Budget 2018: Why shouldn’t we tax a class that is investing in markets, says Hasmukh Adhia
Finance secretary Hasmukh Adhia on some of the important tax proposals in the budget 2018 and the implementation of the goods and services tax
New Delhi: Finance secretary Hasmukh Adhia speaks about some of the important tax proposals in the budget and the implementation of the goods and services tax at the CNBC-TV18 Mint Budget Verdict conclave.
On disappointment of the salaried class with the budget proposals:
Many salaried employees, especially at the lower level, do not get transport or medical allowance or get only one of these. They will benefit from the budget proposal of introducing a standard deduction. It will also benefit pensioners. It is not significant but there is a marginal tax relief. The impact of the 1% cess on a middle class taxpayer will be much less than the relief we have given.
On long-term capital gains (LTCG) tax :
We have protected the interests of the retail investors by giving an exemption for gains up to Rs1 lakh. The whole idea of levying LTCG is that we should not leave one class of assets absolutely without any taxation. When that happens, that particular class of assets becomes very attractive. Even when valuations are not correct, people rush to invest. And this is a potential risk for the economy.
The stock market gains have been very good. If you are getting 15% gain from capital markets every year, why not give a small portion in tax? Why should we not tax a class that is investing in stock markets?
On continuation of securities transaction tax along with LTCG tax:
Even today, with 10% LTCG tax being levied on listed equity stocks, the taxes are still lower compared to immovable property or debt investment.

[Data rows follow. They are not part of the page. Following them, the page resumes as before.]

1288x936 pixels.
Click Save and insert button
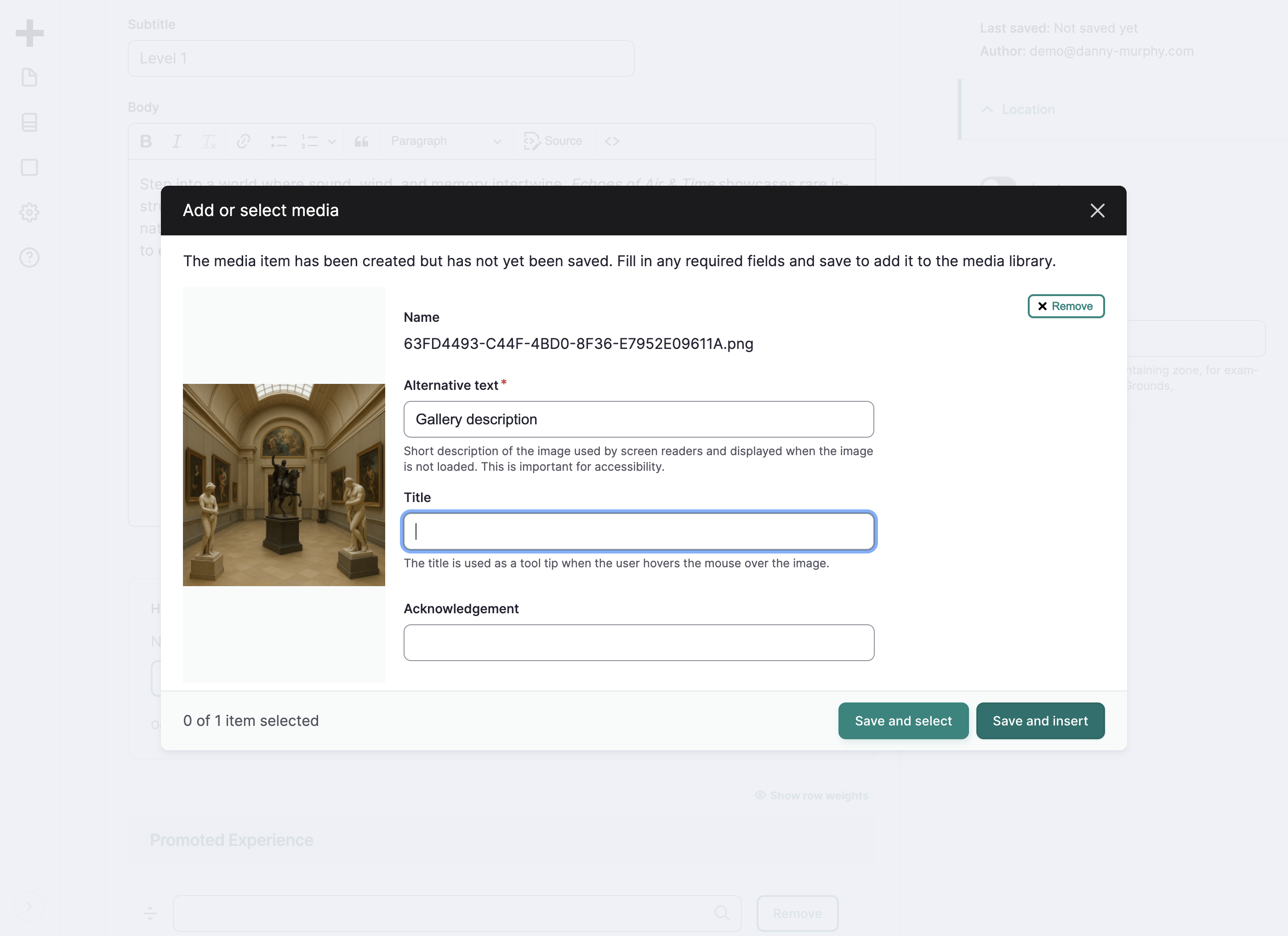tap(1040, 721)
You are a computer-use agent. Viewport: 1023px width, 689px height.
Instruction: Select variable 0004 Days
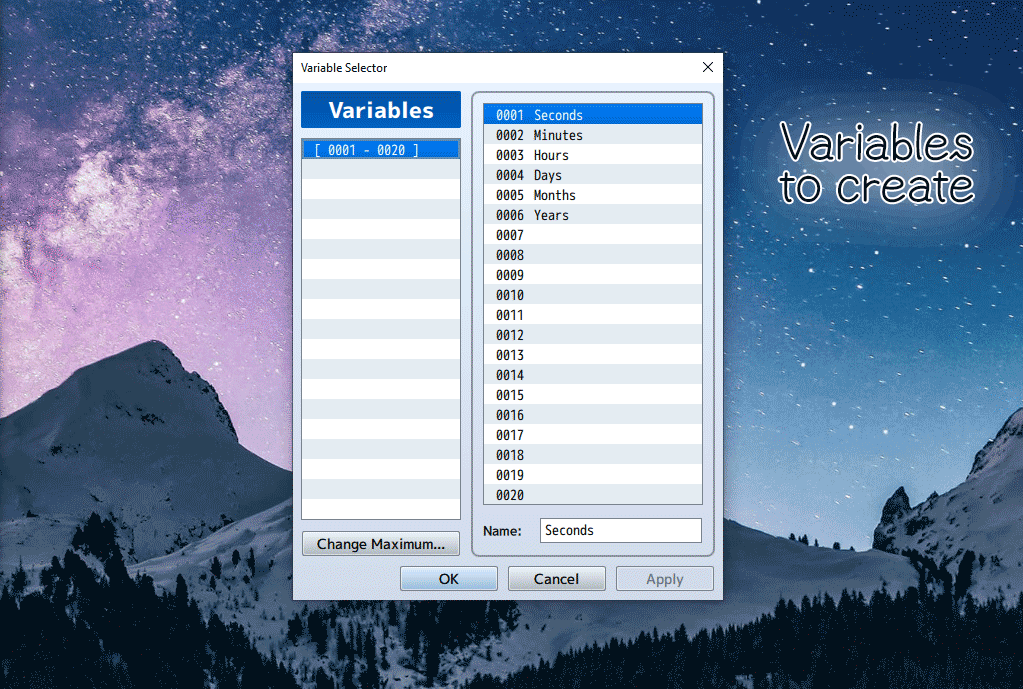[592, 174]
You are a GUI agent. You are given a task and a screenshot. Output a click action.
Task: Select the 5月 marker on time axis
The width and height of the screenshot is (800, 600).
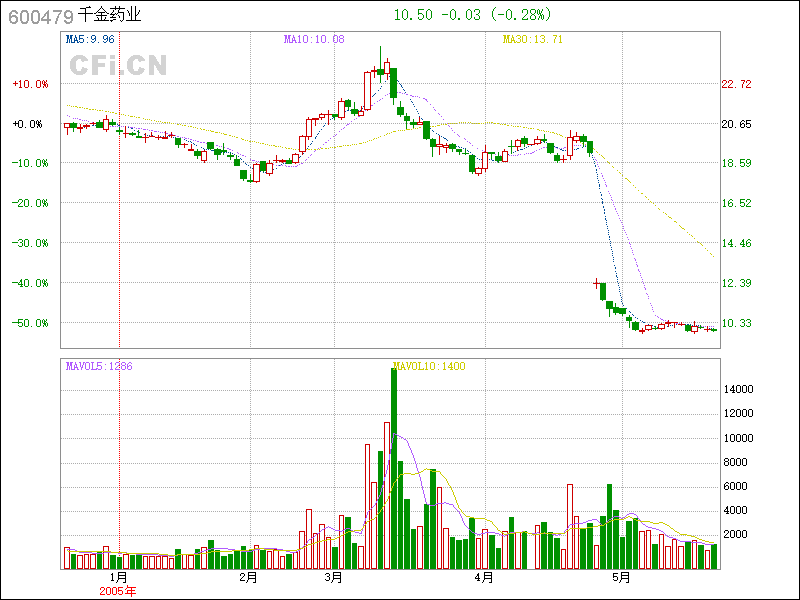[621, 577]
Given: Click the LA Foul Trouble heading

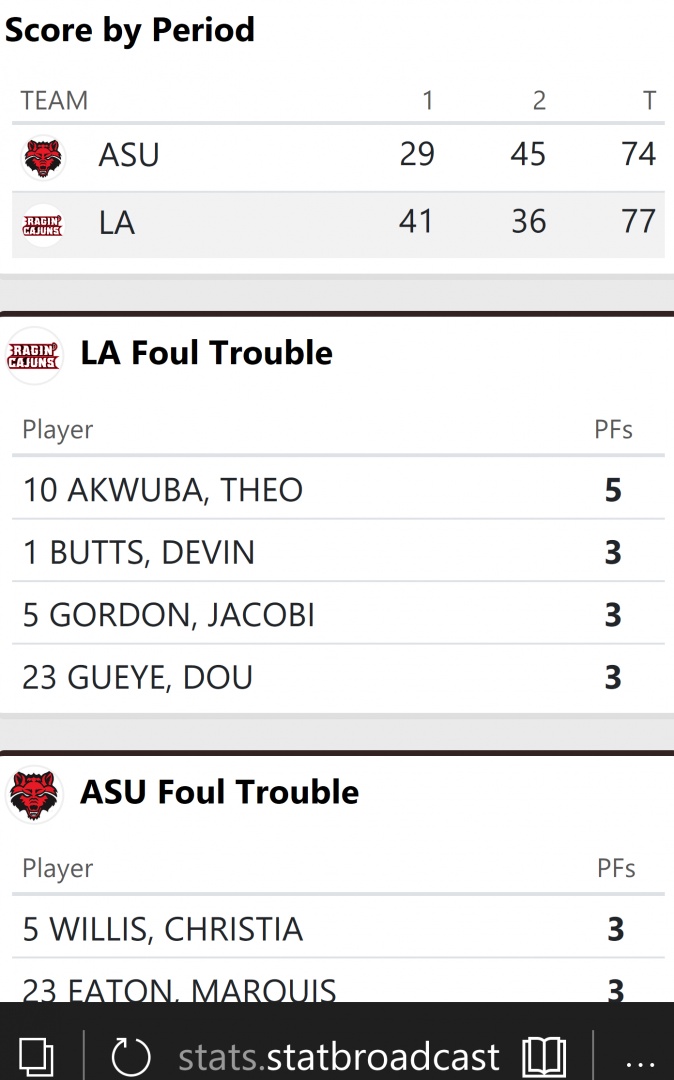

People have realized Rs3.76 trillion in capital gains in the last fiscal. If the buoyancy continues, we should get around Rs40,000 crore but because it will be the first year and the investments are grandfathered, we expect half of this to come in.
On e-way bill deferment and impact on goods and services tax (GST) revenues:
We have implemented GST very smoothly. This is because of our willingness to change and the flexibility shown by the GST Council. We had said we will start e-way bill by 1 February. Sixteen states started it for intra-state trade also. The system was overloaded leading to technological glitches. We admitted it straightaway. We did not want the industry to wait for 10 minutes to generate an e-way bill. We want this to happen in one minute. We called all states and decided to extend the trial phase. If GST has to be different from the previous VAT regime, we need e-way bill and invoice matching.